An Improved AlphaGo Wins Its First Game Against the World's Top Go Player

Nineteen-year-old grandmaster Ke Jie hoped to beat the Google AI as its own game. But the AI is better than ever.
This image may contain Crowd Audience Human Person Demis Hassabis and Party
Deepmind founder Demis Hassabis at the Future of Go summit in Wuzhen.Noah Sheldon for WIRED

WUZHEN, CHINA — In the first game of his match with AlphaGo—the Go-playing machine built by researchers at Google's DeepMind lab—Chinese grandmaster Ke Jie opened with a move straight from the playbook of his artificially intelligent opponent. He aimed to beat AlphaGo with its own unusual style of play. But the gambit didn't work. After four hours and fifteen minutes of play, the 19-year-old grandmaster resigned, and AlphaGo grabbed a 1–0 lead in this best-of-three match.

Last year, in South Korea, AlphaGo topped the Korean grandmaster Lee Sedol, becoming the first machine to beat a professional Go player—a feat that most AI researchers believed was still years away, given the extreme complexity of the ancient Eastern game. Now, here in Wuzhen, China, AlphaGo is challenging Ke Jie, the current world number one.

According to Demis Hassabis, the CEO and founder of DeepMind, this time out the machine is driven by a new and more powerful architecture. It can now learn the game almost entirely from play against itself, relying less on data generated by humans. In theory, this means DeepMind's technology can more easily learn any task.

1-0

In January, under the pseudonym "Master," the AlphaGo's new incarnation played several of the world's top players in a series of online matches, including Ke Jie, and it won all 60 of its completed contests.

Today's face-off against Ke Jie continues that streak. As the match began, Ke Jie chose to play black, meaning he would make the first move, and he opened with what's called a "3–3 point" strategy—a rather unusual opening that AlphaGo played regularly during the Master series in January. "He has changed since the Master games six months ago," match commentator Michael Redmond said of Ke Jie. "He is using a lot of Master’s moves."

Indeed, since the Master series, Ke Jie has regularly used this kind of opening during matches with other grandmasters. "The influence of Alpha has been widespread," Ke Jie said during the post-game press conference, through an interpreter. For Hassabis, Ke Jie's adjustments provide further evidence that AlphaGo has changed the way grandmasters play the ancient game—and an indication of how artificial intelligence can augment what humans do, not just eclipse them.

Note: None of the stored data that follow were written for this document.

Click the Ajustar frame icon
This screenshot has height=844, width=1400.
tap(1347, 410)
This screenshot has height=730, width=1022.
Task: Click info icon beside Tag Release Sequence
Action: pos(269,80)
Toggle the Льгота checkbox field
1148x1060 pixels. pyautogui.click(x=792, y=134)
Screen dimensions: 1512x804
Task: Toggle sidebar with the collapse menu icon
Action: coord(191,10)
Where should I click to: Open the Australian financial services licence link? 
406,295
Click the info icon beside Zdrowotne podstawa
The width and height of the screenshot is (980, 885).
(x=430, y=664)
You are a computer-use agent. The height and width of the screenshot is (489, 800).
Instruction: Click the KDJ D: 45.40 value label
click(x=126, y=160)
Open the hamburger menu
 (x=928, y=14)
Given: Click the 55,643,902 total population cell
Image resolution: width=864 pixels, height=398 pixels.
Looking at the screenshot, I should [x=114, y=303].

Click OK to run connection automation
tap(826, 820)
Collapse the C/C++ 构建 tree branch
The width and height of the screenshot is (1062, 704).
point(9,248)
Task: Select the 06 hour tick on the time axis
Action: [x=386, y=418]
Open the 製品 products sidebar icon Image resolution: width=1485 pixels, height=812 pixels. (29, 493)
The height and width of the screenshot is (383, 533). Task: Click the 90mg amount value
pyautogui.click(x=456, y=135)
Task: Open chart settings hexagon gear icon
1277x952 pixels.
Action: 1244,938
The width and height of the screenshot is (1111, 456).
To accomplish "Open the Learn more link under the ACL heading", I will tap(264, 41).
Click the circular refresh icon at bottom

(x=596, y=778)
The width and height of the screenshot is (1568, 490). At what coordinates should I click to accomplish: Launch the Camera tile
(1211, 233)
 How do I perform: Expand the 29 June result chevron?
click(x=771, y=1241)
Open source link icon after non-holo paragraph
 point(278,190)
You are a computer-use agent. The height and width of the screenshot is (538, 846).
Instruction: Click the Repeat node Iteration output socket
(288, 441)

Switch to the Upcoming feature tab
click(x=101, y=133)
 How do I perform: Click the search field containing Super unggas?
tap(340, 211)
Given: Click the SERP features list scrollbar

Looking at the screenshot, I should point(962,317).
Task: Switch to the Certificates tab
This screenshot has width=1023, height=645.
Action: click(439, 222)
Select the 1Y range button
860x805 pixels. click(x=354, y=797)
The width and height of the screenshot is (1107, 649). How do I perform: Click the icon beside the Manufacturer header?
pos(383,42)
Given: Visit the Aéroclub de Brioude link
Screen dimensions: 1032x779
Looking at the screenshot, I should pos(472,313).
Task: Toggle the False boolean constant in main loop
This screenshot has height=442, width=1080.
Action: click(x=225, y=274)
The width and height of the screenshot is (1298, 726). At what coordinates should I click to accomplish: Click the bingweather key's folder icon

Still, AlphaGo responded well to Ke Jie's opening. It took hold of the match much sooner than even the DeepMind team expected. Just three and a half hours into the game—which was slated for six or more—AlphaGo dominated so much of the board that match commentators gave Ke Jie little chance of clawing his way back into the match. Less than an hour later, he resigned.

"What's exciting is that AlphaGo just keeps getting better," said commentator Hajin Lee. "It was already so good before."

Beyond Go

Given AlphaGo's strong showing during the "Master series," few expect Ke Jie to win this week's match. But the contest provides an opportunity to gauge the continued progress of AlphaGo and, indeed, AI in general. Underpinned by machine learning techniques that are already reinventing everything from internet services to health care to robotics, AlphaGo serves as a proxy for the future of artificial intelligence.

Hassabis underscored this notion as the first game began, revealing that AlphaGo's new architecture was better-suited to tasks outside the world of games. Among other things, he said, the system could help accelerate the progress of scientific research, and significantly improve the efficiency of national power grids.

For Google, the match doubles as an enormous PR opportunity, as the company angles to offer its online services in China. Though millions of phones in the country run Google's Android operating system, local government restrictions prevent the tech giant from offering official access to online services such as Gmail and its core search product. But Google has said it hopes to offer its services here in the future. As reporters arrived to cover the match, they received, among other things, a flyer describing Google's Translate app—in both English and Chinese. Google Translate is now driven by deep neural networks, a breed of machine learning that also feeds AlphaGo.

If AlphaGo's showing so far is any indication, the revamped architecture really has paid off. During the first game, the upgrade was apparent to Ke Jie. "AlphaGo is a completely different player," he said after the game. "It is like a god of a Go player."